= Voltaire Network =

International non-profit advocacy organisation

The Voltaire Network (Réseau Voltaire, /fr/) is an international non-profit advocacy and alternative media organisation founded and led by French journalist Thierry Meyssan. It specializes in international relations and has become known for advocating conspiracy theories, notably relating to the 9/11 terrorist attacks and those in support of Russia, the Syrian (Bashar al-Assad) and Iranian governments.

The organisation was initially founded in 1994 as a left-wing think tank in support of free speech and secularism in France. It split in 2003 and was disbanded in 2007. It was re-founded as the International Voltaire Network (Réseau Voltaire International) in Lebanon by Thierry after he had become known for his 9/11 conspiracy theory book, 9/11: The Big Lie.

The Voltaire Network currently publishes a free website available in 17 languages (Arabic, English, French, German, Italian, Portuguese, Russian, Spanish, Turkish, and others) and two online databases and syndicates news from various agencies.

== Origins ==

The Voltaire Network was founded in the context of a campaign in favour of freedom of speech, which the founders thought was put into jeopardy by new laws enshrined in the French penal code. After the campaign the association lived on, specialising in the study of far-right movements and religions. It was vocal notably in preventing the French government from funding the religious part of the Pope's visit to France, and in initiating an investigation of the French Parliament regarding the French far-right militia group Department of Protection-Security. Since 1999, the Réseau Voltaire has dealt with international issues, including daily news about the bombings of Serbia by NATO.

== Internal dissensions ==
Several senior members of the Réseau have complained about a lack of control of the administration council over actions of the president and general secretary. They alleged that the president fostered an environment that suppressed criticism and failed to focus impartially on the board's general goals. Furthermore, they also cited what they believed to be an excessive critique of American foreign policy that was not balanced by reporting on the lack of political freedoms in the Middle East, where most network members tended to operate. The group also suggested that politically illiberal organizations or political figures believed to sponsor antisemitic views were treated uncritically. One example was Entretien avec le Hezbollah (Meeting with the Hezbollah) which presented the group, which is closely allied to Iran, as a "social group of Muslim inspiration, comparable to the Liberation theology in South America". Chairman Messyan was said to have visited Tehran to discuss his alternative theories positing that the United States conducted the 9/11 attacks as a false flag operation to justify intervention in Muslim affairs.

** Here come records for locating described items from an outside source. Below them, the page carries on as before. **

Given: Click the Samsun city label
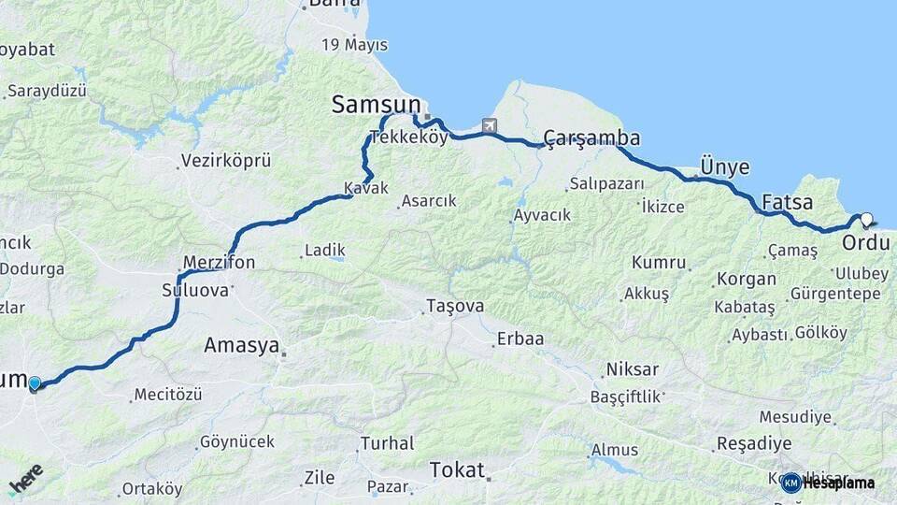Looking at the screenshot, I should (x=377, y=106).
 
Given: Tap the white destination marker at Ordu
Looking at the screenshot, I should (x=866, y=220).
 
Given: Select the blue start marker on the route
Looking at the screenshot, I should (x=35, y=382).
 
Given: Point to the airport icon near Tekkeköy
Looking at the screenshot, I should (x=490, y=125).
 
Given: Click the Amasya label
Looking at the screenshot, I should (x=241, y=346).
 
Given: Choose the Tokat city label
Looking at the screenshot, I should (x=457, y=469).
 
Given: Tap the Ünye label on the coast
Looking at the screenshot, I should (x=725, y=167).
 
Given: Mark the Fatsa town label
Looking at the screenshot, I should (x=787, y=202).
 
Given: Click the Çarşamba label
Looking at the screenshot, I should (x=591, y=139).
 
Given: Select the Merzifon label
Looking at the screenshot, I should (x=219, y=263).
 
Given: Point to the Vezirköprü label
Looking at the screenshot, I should (x=226, y=161).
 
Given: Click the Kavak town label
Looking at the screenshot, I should (x=365, y=188).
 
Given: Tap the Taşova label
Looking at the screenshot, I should (x=455, y=307).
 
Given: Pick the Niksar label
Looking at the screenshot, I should (x=632, y=368).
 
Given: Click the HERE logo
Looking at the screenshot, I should (x=26, y=478).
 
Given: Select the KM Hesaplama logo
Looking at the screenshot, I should (x=828, y=483).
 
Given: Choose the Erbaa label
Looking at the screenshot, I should (x=520, y=339).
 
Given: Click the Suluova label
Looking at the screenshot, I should (x=195, y=290).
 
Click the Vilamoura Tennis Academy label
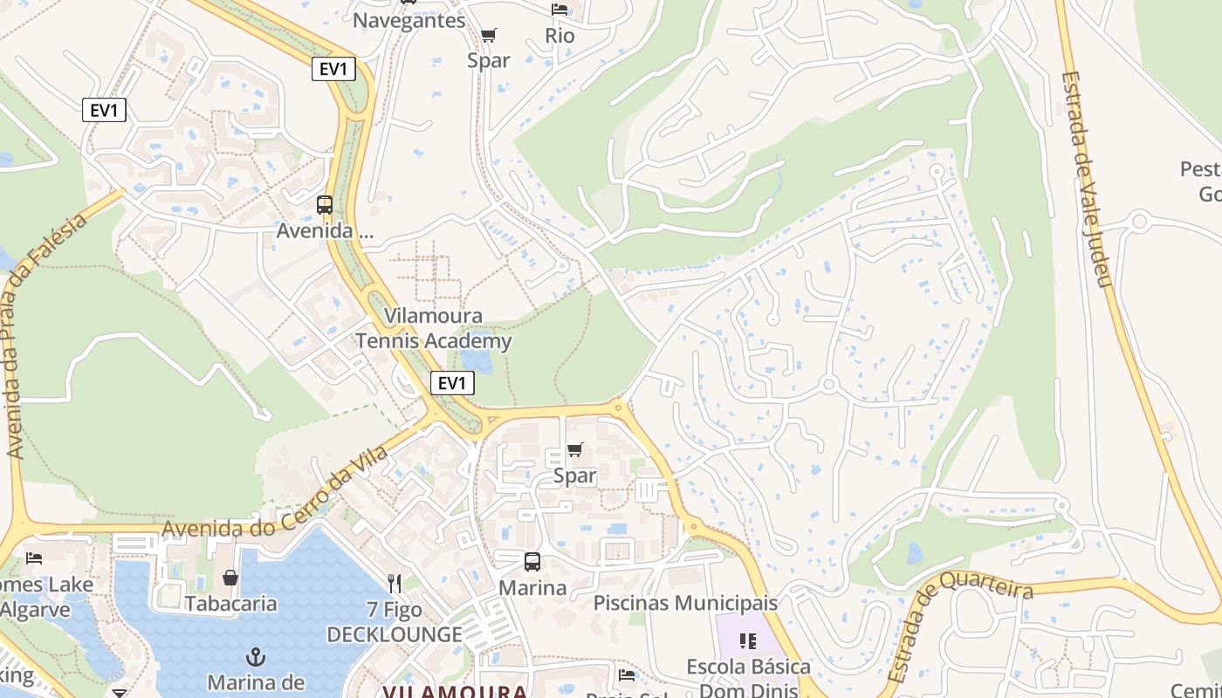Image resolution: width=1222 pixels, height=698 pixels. click(433, 329)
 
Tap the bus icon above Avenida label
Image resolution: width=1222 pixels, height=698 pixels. click(325, 205)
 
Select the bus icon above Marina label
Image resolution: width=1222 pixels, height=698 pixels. click(532, 562)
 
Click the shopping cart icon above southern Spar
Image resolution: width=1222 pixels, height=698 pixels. click(574, 450)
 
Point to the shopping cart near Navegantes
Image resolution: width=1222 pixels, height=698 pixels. click(489, 35)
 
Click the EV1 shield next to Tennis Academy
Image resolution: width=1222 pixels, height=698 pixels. click(452, 382)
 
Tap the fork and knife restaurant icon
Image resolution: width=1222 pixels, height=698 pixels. click(395, 583)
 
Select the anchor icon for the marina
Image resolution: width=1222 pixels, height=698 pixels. click(255, 656)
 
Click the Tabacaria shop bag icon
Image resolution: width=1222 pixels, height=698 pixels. click(230, 578)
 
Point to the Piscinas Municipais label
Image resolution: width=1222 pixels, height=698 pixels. click(685, 603)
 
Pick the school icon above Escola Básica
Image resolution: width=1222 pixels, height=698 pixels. click(748, 642)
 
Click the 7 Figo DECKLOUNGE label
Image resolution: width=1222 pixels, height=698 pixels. click(395, 622)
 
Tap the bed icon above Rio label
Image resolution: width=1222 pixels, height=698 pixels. click(560, 10)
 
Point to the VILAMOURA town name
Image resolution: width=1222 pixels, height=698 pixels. click(455, 690)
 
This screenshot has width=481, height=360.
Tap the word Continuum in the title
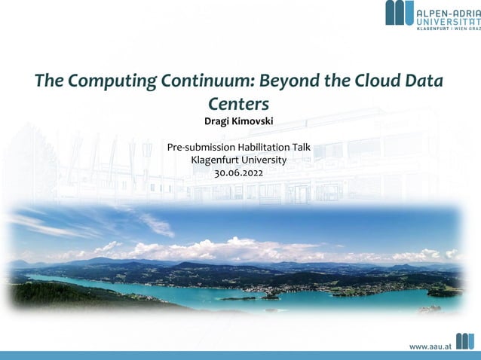pyautogui.click(x=203, y=81)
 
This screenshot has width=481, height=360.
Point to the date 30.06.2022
pyautogui.click(x=239, y=172)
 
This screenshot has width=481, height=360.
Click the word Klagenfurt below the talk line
pyautogui.click(x=215, y=160)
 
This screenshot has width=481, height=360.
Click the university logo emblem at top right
pyautogui.click(x=400, y=12)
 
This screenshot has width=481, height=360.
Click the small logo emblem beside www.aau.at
pyautogui.click(x=465, y=341)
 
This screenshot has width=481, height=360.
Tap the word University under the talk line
pyautogui.click(x=264, y=160)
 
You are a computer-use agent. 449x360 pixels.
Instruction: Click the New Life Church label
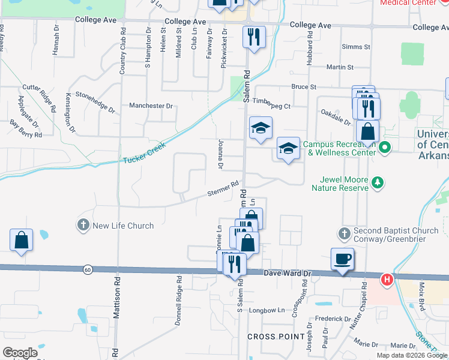click(122, 226)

Three members of the administration council (Michel Sitbon, Gilles Alfonsi and Jean-Luc Guilhem) resigned in February 2005, over what they consider to be an adhesion to the theory of the so-called "Clash of Civilizations", although the Network's publications clearly oppose the theory as a neo-conservative strategy to control the world's last remaining oil reserves, and the instrumentalisation of the network. They object that "With the pretext of resisting American imperialism, lenience toward Chinese and Russian imperialisms and closeness with Islamists is symptomatic of a latent anti-Semitic drift among the direction." They also claim the existence of links with intelligence agencies, arguing that the Voltaire Network had been constructed against such organizations. However, they also underline that the new stance of the direction shouldn't cause the previous work of the network to be forgotten. Founding member Michel Sitbon cited the arrival of controversial personalities like Claude Karnoouh (who was never actually an administrator) and Bruno Drweski, while the Réseau, in a 2005 declaration, said that "administrators favourable to a French petty political conception of the association have been put in minority. They resigned either before or during the general assembly".